N’allez pas de l’avant

Le regroupement des directions du CHUM et du CHU Sainte-Justine ne saurait aller de pair avec le haut sens des responsabilités de votre gouvernement

Lettre adressée au premier ministre du Québec, Philippe Couillard, et au ministre de la Santé et des Services sociaux, Gaétan Barrette.

Le 30 juin dernier, La Presse+ publiait un texte sous la signature des six membres de l’exécutif du Conseil des médecins, dentistes et pharmaciens (CMDP) du CHU Sainte-Justine. Il demande de mettre fin à l’expérience de la fusion de la direction générale et des conseils d’administration des deux institutions.

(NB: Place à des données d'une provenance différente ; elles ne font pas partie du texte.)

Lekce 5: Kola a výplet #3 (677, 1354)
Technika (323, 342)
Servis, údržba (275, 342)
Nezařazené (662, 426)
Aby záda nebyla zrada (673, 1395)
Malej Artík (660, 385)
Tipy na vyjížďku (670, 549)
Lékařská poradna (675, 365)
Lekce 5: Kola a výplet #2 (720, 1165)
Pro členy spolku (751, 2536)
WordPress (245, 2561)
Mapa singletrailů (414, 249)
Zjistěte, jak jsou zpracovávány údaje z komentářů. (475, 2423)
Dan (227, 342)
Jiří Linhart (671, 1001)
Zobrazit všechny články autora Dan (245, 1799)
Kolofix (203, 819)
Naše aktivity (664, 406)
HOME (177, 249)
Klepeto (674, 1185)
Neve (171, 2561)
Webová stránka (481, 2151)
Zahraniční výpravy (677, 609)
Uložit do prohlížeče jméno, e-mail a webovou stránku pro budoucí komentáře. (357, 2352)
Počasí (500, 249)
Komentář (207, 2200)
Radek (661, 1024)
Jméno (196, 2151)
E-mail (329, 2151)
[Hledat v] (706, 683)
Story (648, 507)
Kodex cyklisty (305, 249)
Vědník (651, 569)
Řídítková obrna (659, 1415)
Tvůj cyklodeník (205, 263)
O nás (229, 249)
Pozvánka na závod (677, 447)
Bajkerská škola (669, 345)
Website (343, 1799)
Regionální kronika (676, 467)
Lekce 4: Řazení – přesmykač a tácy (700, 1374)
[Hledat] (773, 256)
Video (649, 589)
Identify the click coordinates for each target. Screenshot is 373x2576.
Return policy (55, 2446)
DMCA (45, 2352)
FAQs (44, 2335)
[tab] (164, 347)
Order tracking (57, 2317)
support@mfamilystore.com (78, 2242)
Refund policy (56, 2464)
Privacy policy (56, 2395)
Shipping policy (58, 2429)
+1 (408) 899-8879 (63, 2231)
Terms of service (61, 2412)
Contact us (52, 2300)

Le 10 juillet, l’exécutif a proposé aux membres du CMDP de souscrire à cette lettre. À ce jour, et en dépit des absences pendant la période estivale, 281 membres actifs ont apposé leur signature, à savoir environ 77 % des effectifs et 80 % des médecins. Vingt-quatre membres associés ont également apposé leur signature pour un total de 305 signataires.

Les signataires adhèrent donc à la conviction, exposée dans ce texte, que la décision du gouvernement, annoncée en septembre 2015, de procéder à la fusion des conseils d’administration et des directions du CHUM et du CHU Sainte-Justine « causera tôt ou tard des préjudices irréversibles » à l’institution centenaire consacrée à l’excellence dans les soins mères-enfants. Cette décision […] menace aujourd’hui l’âme même de l’institution et l’engagement de ses artisans, comme en témoignent l’étendue et la profondeur du mouvement actuel au sein du corps médical et au-delà.

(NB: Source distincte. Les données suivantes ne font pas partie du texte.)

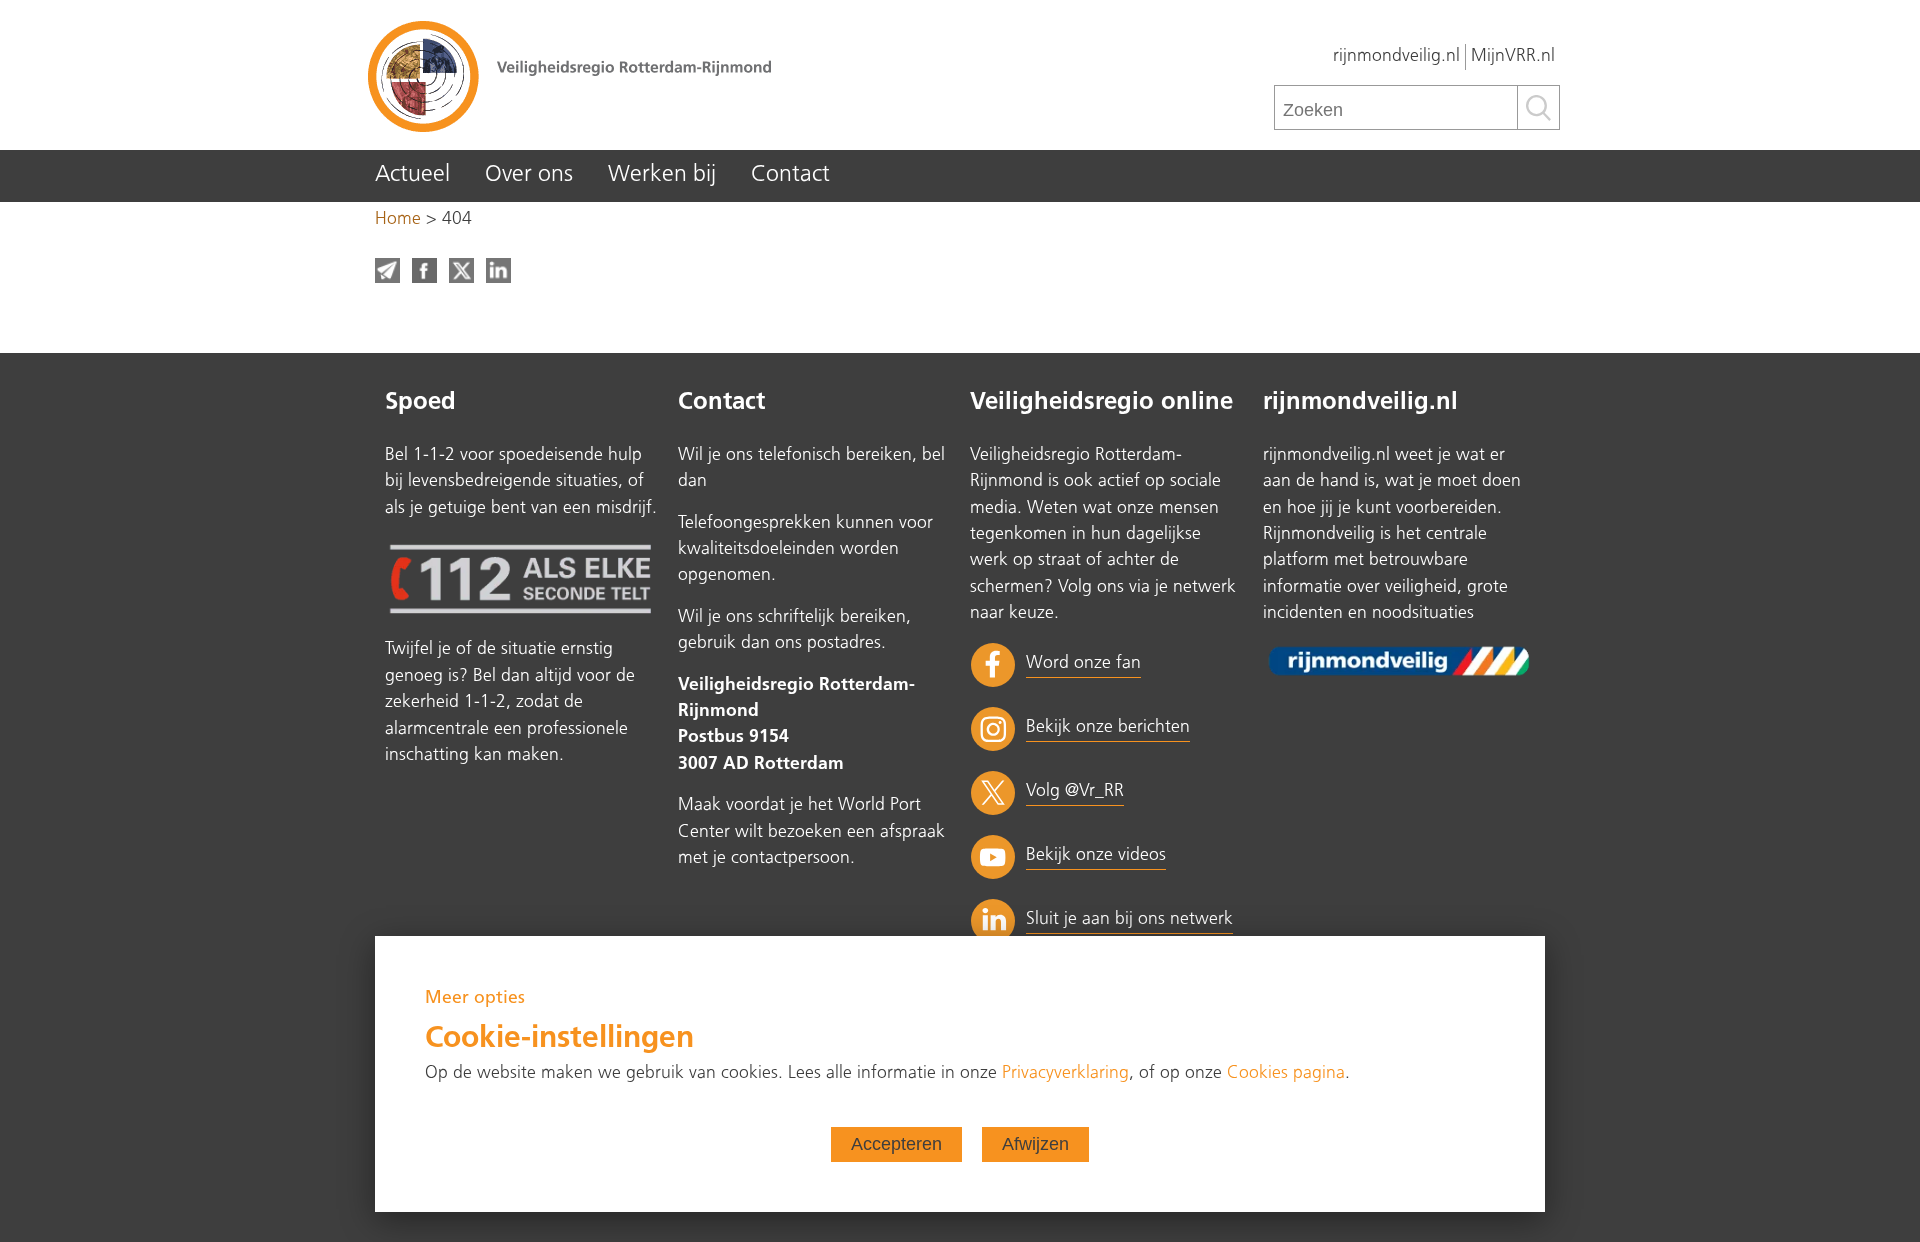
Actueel (412, 175)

Aux motifs exposés dans le texte du 30 juin, nous ajoutons les suivants.

En premier lieu, la loi 10 prévoit que le CHU Sainte-Justine est un établissement non fusionné, au même titre que d’autres établissements à vocation particulière comme l’Institut de Cardiologie de Montréal (et) l’Institut universitaire de pneumologie et de cardiologie de Québec […]. Le débat parlementaire et public sur la loi 10 s’est fait sur cette base. La décision de septembre 2015 va à l’encontre des dispositions alors adoptées. Elle a été prise sans préavis et sans consultation des parlementaires, des intervenants concernés ou du public, privant de nombreuses parties prenantes d’exprimer, dans un cadre approprié, leur opinion sur ce changement d’orientation qui modifie fondamentalement la trajectoire historique et les perspectives à long terme de l’institution.

En second lieu, la décision de septembre 2015 ne pourra être interprétée par les futurs décideurs politiques ou administratifs que comme une fusion inachevée et à compléter.

Plus le temps passe, plus cette lecture de l’intention gouvernementale s’accrédite […]. En ce sens, les assurances verbales reçues à répétition depuis septembre 2015 à l’effet que cette décision n’ira pas plus loin – à court, moyen ou long terme – n’ont pas d’assise solide. Seul le rétablissement de la gouvernance du CHU Sainte-Justine et des dispositions spécifiques de la loi 10 peut clarifier les choses pour le futur.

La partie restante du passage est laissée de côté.